Ahiret ile İlgili Sözler

Ahiret lügatta “evvel” kelimesinin zıddı olarak “son” ve “sonra olan” manasında Arapça bir kelimedir. İslami literatürde ise bu kelime “öbür dünya” şeklinde kullanılmıştır. Dünya, canlıların yaşadığı evvelki alem, ahiret ise son alemdir.
Şimdi Allah dostları ve İslam büyüklerinin Ahiret ile ilgili sözlerini sizlere aktaracağız:
İnsanlar fakir olmaktan korkup, dünyalık için çalıştıkları kadar, cehennem’den korkup, korunmak için çalışsalardı, mutlaka cennete giderlerdi. – Yahya Bin Muaz-ı Râzî (k.s)
Dünyâyı ele geçirmek için âhireti vermek ve insanlara yaranmak için Allahû Teâlâ’yı bırakmak ahmaklıktır. – İmâm-ı Rabbani (k.s)
Âhireti düşünmek akıllılığın işareti ve kalbin hayâtıdır. – Ebû Süleyman Daranî (k.s.)
Ömrüme bakınca, yetmiş üç yıllık ibadetlerimin hepsini, bir saatlik kadar kısa, günahlara bakınca da, Nûh aleyhisselâm’ın ömrü kadar uzun gördüm. – Ebu’l Hasan el-Harkânî (k.s)

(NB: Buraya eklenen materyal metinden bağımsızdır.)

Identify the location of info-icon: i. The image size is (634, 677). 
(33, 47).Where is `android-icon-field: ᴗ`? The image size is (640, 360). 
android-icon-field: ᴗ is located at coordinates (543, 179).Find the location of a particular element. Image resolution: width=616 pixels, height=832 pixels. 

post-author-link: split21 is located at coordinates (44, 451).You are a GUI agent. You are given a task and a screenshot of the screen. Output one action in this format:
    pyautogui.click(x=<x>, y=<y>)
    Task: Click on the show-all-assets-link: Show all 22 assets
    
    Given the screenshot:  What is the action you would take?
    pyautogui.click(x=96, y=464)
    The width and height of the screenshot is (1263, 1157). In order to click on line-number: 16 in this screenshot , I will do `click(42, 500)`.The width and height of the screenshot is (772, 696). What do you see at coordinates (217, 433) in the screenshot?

Kimin arzusu din, yâni âhiret olursa; bu hayırlı düşüncesi hürmetine, dünyevi işleri de âhiret işi haline gelir. Bir kimsenin düşüncesi de dünyâ olursa; niyetin bozukluğu sebebiyle, âhiret işleri de dünya işi hâline gelir. – Hakim-i Tirmîzî (k.s)
Elbette en bahtiyar odur ki; dünya için âhireti unutmasın, ahiretini dünyaya fedâ etmesin, hayat-ı ebediyesini hayat-ı dünyeviye için bozmasın; mâlâyani şeylerle ömrünü telef etmesin; kendini misafir telakki edip misafirhane sahibini emirlerine göre hareket etsin; selâmetle kabir kapısını açıp saâdet-i ebediyeye girsin. – Bediuzzaman Said Nursî (k.s)
Dünya ve ahiret, iki kuma gibidir. Birisini ne kadar hoşnut edersen, öbürünü o kadar kızdırırsın!… – Mevlana (k.s)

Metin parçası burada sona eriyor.